Bill McGonigle wrote:
As to 'most stable' I've run into unresolvable and/or circular dependency problems with both rpm and dpkg (dpkg more) so frequently of late that I'm about to give up on that method. Nice idea, but 'works sometimes' isn't quite enough. I'm interested in finding out if ports does any better. But since Slackware doesn't attempt such feats it doesn't suffer such problems, so from that perspective it is more stable.

I use FreeBSD on two of my computers at home, my main workstation and my web/email server. I also use OpenBSD on my gateway/firewall. Ports do solve most dependency problems that you encounter with rpm and dpkg. Occasionally, I have run into a certain port, mysql++ comes to mind, that assumes you have a different version of a dependency installed, but in those cases, I've had an easy time modifying the Makefile to look for the other version of the package. (Usually that means checking for a different library or header version.) When I find these issues I send a patch to the port maintainer. Of course, that's not so easy for folks who aren't programmers.


You can also install pre-compiled packages of things that are available in ports. This works a lot like installing packages on Slack. (I ran Slackware for 4 years before switching to FreeBSD.) You'll occasionally run into problems with dependencies, and they're harder to fix in binary distributions than with ports, so I pretty much install everything from ports.

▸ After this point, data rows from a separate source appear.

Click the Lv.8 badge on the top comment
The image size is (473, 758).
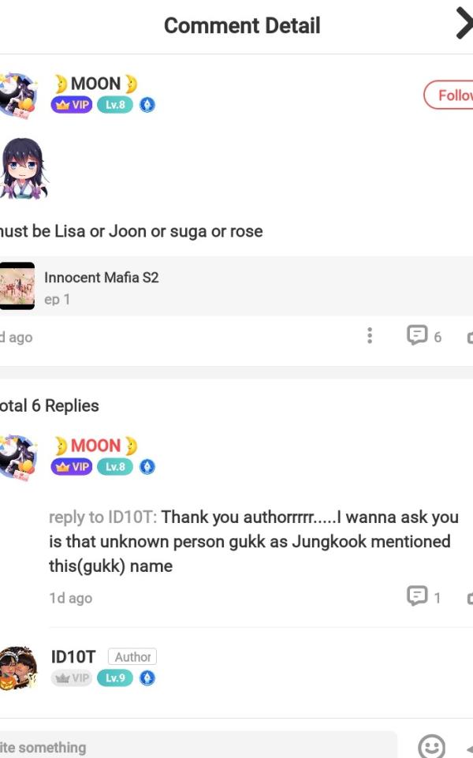click(115, 105)
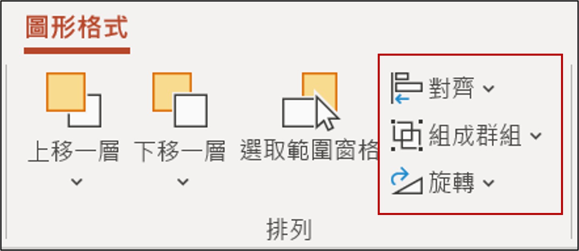Click the 旋轉 rotate objects icon
The image size is (579, 251).
407,182
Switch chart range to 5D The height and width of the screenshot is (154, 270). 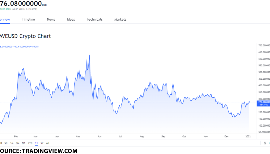point(6,143)
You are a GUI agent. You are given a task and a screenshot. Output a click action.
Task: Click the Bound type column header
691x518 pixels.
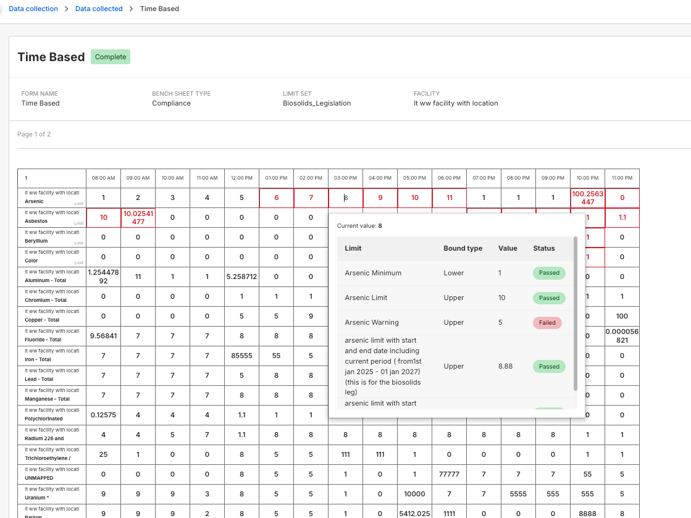click(x=463, y=248)
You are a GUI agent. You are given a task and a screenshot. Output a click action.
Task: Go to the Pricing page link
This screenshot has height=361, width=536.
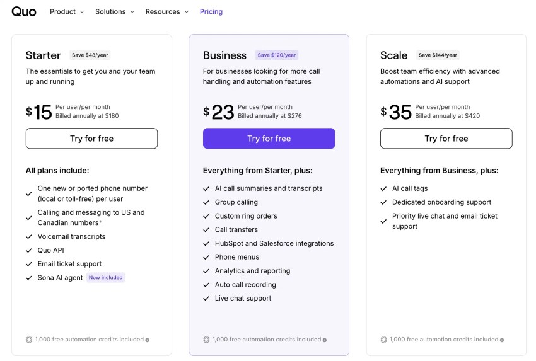click(x=211, y=11)
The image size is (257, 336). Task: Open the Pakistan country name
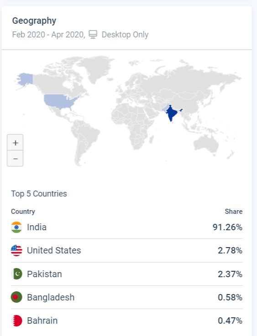click(44, 274)
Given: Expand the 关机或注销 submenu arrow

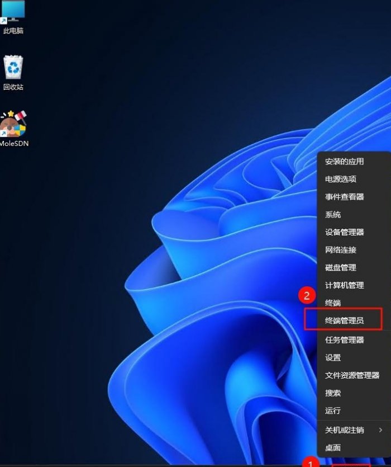Looking at the screenshot, I should 380,430.
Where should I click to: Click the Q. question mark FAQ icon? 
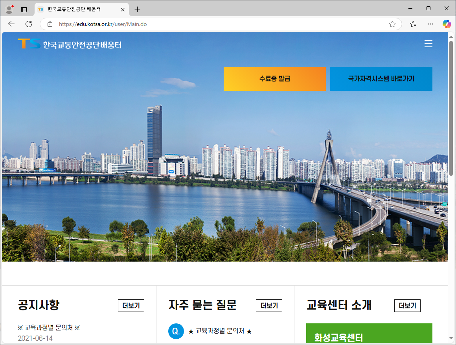pyautogui.click(x=176, y=331)
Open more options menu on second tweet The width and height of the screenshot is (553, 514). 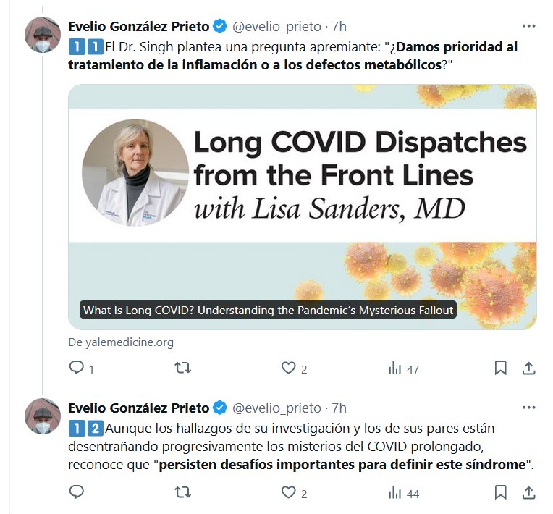tap(528, 407)
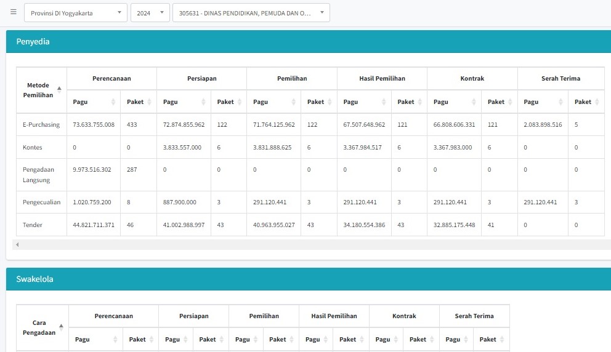
Task: Sort Swakelola Serah Terima Paket column
Action: click(492, 339)
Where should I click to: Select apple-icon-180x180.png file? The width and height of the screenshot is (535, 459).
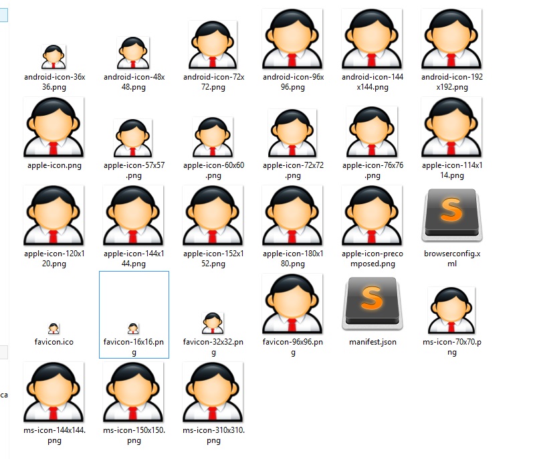click(292, 216)
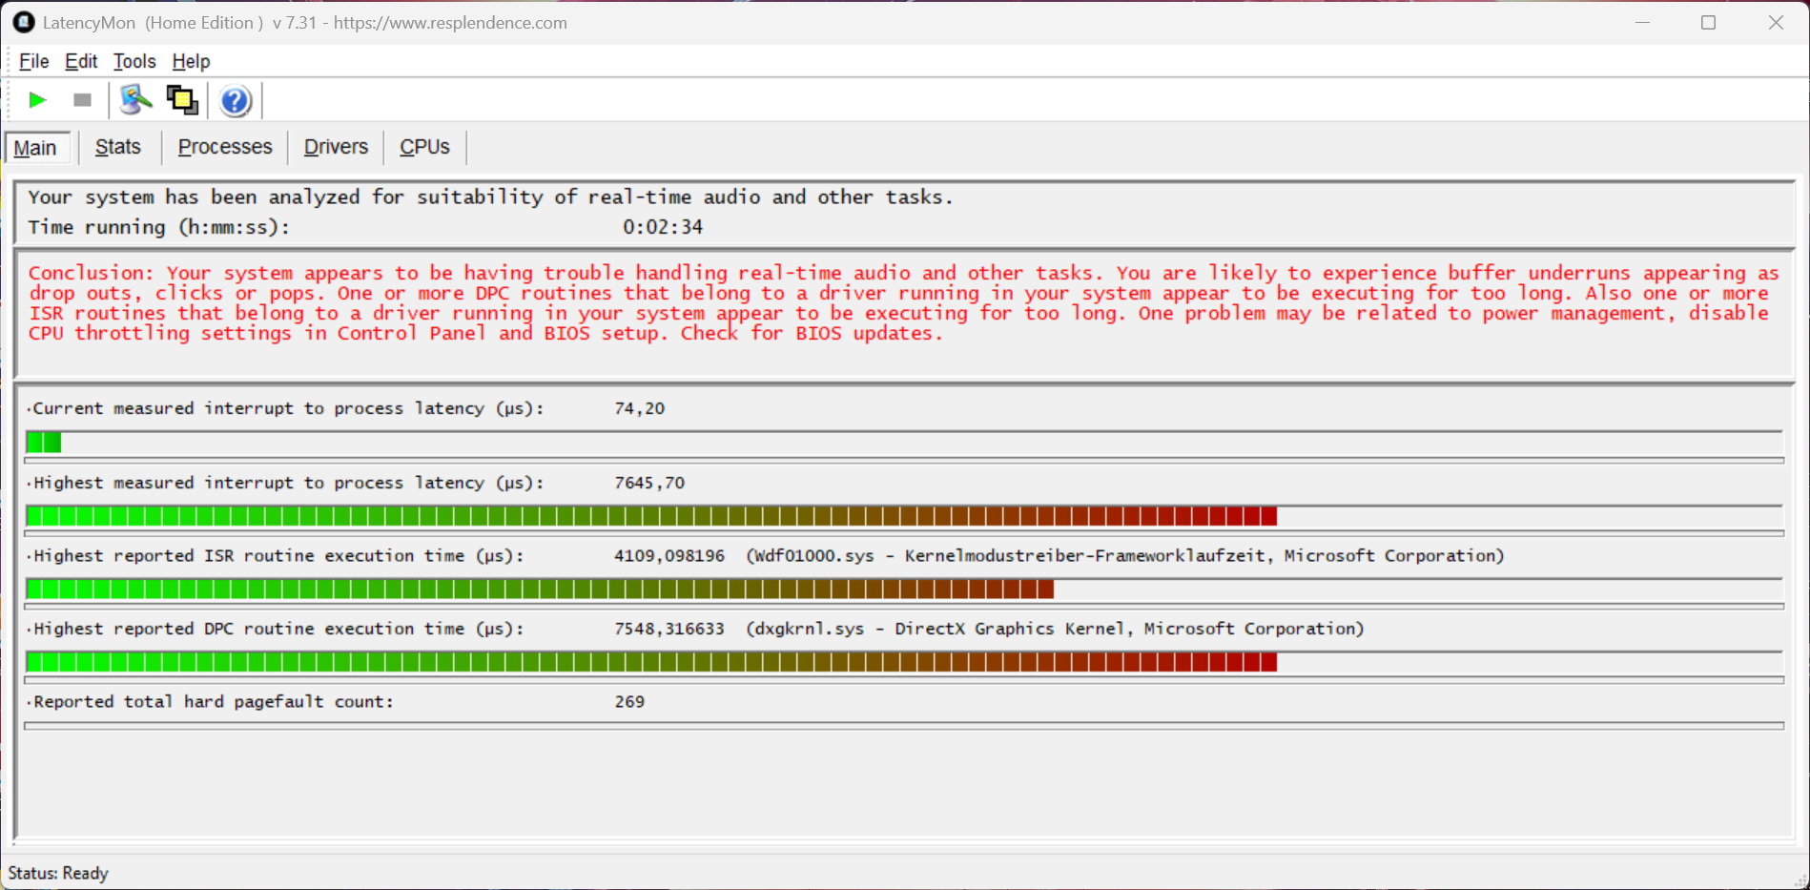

Rebuilding your system, by which I mean updating system source and application source and then recompiling it all from scratch, can take quite a long time. I often set aside a good part of a weekend for a complete source upgrade for my two machines. However, I do believe that the benefits are worth the trade off in time. I don't think that I'd switch my home machines back to a system that relied heavily on binary packages after using ports. It has become so much a habit of how I work.